In risposta a due rinvii pregiudiziali promossi dalla Cassazione, la Corte di giustizia dell'Unione Europea aveva ritenuto non compatibile la disciplina italiana relativa all'ANF con due direttive europee (2003/109 sui soggiornanti di lungo periodo e 2011/98 sul rilascio di permesso unico di lavoro). Se è vero che sono i familiari e beneficiare dell'ANF - si precisa nelle pronunce della Corte di Lussemburgo - è altrettanto vero che l'assegno è versato al lavoratore o pensionato, componente a sua volta del nucleo familiare.

L'obbligo di non differenziare il trattamento dei cittadini di paesi terzi regolarmente soggiornanti è imposto dalle direttive in modo chiaro, preciso e incondizionato, come tale dotato di effetto diretto. Nella decisione la Consulta ha osservato che la procedura pregiudiziale, oltre a rappresentare un canale di raccordo fra i giudici nazionali e la Corte di Lussemburgo per risolvere eventuali incertezze interpretative, concorre ad assicurare e rafforzare il primato del diritto dell'Unione, alla cui attuazione i giudici comuni partecipano secondo il meccanismo del controllo diffuso, «disapplicando all'occorrenza» qualsiasi disposizione del diritto nazionale contrastante con il diritto dell'Unione.
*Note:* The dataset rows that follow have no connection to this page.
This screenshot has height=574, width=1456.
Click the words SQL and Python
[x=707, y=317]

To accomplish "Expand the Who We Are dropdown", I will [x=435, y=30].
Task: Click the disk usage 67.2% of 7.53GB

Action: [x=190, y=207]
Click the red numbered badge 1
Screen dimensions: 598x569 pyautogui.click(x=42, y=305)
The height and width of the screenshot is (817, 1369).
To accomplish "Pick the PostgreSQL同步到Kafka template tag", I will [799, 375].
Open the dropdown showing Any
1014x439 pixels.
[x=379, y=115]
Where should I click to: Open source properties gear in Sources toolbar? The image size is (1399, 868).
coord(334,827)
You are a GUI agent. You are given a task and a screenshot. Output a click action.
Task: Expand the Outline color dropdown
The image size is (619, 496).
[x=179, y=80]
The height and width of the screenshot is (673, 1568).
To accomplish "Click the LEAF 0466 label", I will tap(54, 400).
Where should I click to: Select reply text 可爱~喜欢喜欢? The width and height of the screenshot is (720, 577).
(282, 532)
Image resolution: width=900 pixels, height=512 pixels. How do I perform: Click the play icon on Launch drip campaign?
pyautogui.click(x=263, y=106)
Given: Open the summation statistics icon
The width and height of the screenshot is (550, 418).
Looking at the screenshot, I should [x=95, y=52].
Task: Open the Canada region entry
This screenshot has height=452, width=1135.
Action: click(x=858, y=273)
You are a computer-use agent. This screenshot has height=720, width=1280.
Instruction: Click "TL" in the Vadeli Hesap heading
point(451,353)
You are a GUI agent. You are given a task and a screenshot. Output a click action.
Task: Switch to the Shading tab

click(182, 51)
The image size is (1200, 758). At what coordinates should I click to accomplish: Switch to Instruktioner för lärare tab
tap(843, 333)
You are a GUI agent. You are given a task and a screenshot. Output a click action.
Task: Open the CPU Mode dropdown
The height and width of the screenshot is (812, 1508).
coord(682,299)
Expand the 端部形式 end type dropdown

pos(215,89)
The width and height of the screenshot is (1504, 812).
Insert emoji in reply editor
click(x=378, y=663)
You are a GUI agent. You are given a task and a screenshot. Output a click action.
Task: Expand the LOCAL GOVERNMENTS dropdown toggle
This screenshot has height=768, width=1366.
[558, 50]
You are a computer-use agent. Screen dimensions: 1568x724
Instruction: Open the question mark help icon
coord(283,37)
È questo l'effetto utile dell'art. 267 TFUE.

La competenza esclusiva della Corte di giustizia nell'interpretazione e applicazione dei Trattati (riconosciuto dalla Consulta, anche recentemente, in sede di rinvio pregiudiziale) «comporta, in virtù del principio di effettività delle tutele, che le decisioni adottate sono vincolanti, innanzi tutto nei confronti del giudice che ha disposto il rinvio».